• _Problem to solve_: Look below and pull out each line with the word "target".
++++ Input data
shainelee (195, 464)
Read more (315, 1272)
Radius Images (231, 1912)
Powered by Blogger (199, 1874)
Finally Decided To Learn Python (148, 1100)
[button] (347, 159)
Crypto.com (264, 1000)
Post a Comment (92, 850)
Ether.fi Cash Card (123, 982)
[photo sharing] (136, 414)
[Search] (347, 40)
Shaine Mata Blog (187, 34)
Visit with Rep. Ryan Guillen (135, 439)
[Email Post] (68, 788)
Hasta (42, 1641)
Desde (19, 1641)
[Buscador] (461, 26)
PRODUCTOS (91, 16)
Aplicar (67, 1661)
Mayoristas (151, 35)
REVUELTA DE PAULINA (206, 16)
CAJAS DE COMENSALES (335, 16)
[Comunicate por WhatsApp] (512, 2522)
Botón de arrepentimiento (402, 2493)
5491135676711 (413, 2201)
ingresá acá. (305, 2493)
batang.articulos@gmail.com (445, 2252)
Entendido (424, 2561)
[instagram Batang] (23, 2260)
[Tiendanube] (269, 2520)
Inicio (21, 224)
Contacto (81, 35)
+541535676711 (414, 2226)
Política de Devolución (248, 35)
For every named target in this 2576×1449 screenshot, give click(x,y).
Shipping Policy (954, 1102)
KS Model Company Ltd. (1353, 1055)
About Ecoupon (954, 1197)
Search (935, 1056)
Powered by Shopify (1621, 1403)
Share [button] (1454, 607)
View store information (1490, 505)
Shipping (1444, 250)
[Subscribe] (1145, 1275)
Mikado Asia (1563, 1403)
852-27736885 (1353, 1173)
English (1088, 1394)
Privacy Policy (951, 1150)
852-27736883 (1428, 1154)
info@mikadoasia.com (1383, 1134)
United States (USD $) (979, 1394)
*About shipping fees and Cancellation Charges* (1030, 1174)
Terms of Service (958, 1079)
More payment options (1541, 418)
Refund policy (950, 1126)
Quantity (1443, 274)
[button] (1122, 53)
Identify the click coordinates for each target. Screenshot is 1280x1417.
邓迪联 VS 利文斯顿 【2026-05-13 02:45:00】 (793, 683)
++++++++
• _Written reply_:
For every named target in this 2576×1449 screenshot, give click(x,y).
Identify the click coordinates for each target. Screenshot is 1280x1417.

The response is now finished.